Set service objectives (SLOs)
- Availability: Node RPC reachable > 99.9% monthly.
- Freshness: Chain tip lag < 2 blocks for 99% of minutes.
- Webhook latency: p95 delivery < 15s; success rate > 99.5%.
- Lightning payment success: p50 < 2s, p95 < 8s; success rate > 98% in steady state.
What to monitor
Chain sync: headers/blocks behind, mempool health, peer count.
Resources: disk free > 15%, disk I/O, CPU/RAM, file descriptors.
Services: bitcoind/lnd/cln processes up, RPC/REST responsiveness.
Security: auth failures, config drift, unexpected open ports.
Lightning: channel states, inbound/outbound liquidity, failed HTLCs, gossip sync.
Webhooks: delivery success, retries, signature verification, end‑to‑end latency.
Dashboards
- Overview: tip height, lag, peers, mempool size, CPU/RAM/disk.
- Lightning: channels by state, liquidity heatmap, payment success, HTLC failures.
- Webhooks: sent, succeeded, failed, p50/p95 latency (see Bitcoin Flux).
Logs & events
- Ship
bitcoindand node logs to centralized storage with retention > 30 days. - Tag events with
env,service, andhostfor search. - Keep webhook delivery logs with ids and HMAC verification status.
Alerting policy
- Page (critical): node down, lag >= 6 blocks for 5m, disk < 5%.
- Ticket (warning): lag 2–5 blocks, disk < 15%, mem > 90% for 10m.

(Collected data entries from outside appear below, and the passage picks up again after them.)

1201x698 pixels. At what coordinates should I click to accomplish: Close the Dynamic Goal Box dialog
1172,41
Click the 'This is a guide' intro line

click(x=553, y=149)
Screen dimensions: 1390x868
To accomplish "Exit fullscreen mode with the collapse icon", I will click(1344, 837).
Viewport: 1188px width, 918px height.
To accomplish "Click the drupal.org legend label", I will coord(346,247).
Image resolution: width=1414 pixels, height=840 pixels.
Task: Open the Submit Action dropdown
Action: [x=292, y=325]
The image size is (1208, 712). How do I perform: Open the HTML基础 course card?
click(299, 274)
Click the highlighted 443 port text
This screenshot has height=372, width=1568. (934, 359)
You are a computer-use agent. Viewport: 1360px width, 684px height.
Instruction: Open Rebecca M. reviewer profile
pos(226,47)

- Info: new release available, peer churn > threshold.
Incident runbooks
- Lagging node: check peers, bandwidth, disk I/O; restart service; if corruption, reindex from snapshot.
- Webhook failures: verify DNS/HTTPS, rotate secret, replay from dead‑letter queue; confirm idempotency on receiver.
- Lightning failures: inspect liquidity on path, attempt MPP, rebalance, or fallback on‑chain.
Recommended tooling
- Metrics stack (Prometheus + Grafana or managed equivalent).
- Log shipping (vector/fluentbit) to centralized search.
- Alerting to on‑call with escalation policy.
- Bitcoin Flux for invoice/webhook observability.
Tip: Track symptom alerts (lag, failed payments) rather than only cause alerts (process down). Users feel symptoms.